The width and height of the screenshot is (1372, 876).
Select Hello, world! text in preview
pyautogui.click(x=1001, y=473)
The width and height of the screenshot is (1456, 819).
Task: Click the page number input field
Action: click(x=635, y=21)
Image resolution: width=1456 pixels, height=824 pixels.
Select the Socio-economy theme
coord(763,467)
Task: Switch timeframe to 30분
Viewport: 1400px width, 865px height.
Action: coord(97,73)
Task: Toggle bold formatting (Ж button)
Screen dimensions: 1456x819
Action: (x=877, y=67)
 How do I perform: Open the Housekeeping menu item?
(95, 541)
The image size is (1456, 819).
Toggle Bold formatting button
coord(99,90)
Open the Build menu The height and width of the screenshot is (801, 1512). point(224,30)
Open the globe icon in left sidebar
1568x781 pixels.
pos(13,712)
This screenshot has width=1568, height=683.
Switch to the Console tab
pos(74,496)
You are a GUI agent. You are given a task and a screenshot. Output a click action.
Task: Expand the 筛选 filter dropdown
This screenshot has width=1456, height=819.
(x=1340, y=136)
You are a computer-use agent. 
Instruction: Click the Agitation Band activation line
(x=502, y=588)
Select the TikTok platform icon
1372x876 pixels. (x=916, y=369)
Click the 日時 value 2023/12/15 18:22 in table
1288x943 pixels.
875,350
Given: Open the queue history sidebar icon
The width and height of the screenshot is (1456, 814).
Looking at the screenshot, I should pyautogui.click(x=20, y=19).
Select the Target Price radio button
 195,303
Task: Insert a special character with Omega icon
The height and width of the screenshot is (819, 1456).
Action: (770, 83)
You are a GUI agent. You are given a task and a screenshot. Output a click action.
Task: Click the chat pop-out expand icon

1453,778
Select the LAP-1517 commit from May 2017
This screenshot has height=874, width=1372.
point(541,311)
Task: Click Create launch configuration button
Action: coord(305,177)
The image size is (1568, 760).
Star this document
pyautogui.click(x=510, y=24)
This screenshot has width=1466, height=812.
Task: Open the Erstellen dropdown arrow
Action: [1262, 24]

·····

What do the lines above say from the one containing "Task: Toggle bold formatting (Ж button)" down to the one containing "You are a computer-use agent."? Return them exactly, both end lines included, and only them.

Task: Toggle bold formatting (Ж button)
Screen dimensions: 1456x819
Action: (x=877, y=67)
 How do I perform: Open the Housekeeping menu item?
(95, 541)
The image size is (1456, 819).
Toggle Bold formatting button
coord(99,90)
Open the Build menu The height and width of the screenshot is (801, 1512). point(224,30)
Open the globe icon in left sidebar
1568x781 pixels.
pos(13,712)
This screenshot has width=1568, height=683.
Switch to the Console tab
pos(74,496)
You are a GUI agent. You are given a task and a screenshot. Output a click action.
Task: Expand the 筛选 filter dropdown
This screenshot has width=1456, height=819.
(x=1340, y=136)
You are a computer-use agent. 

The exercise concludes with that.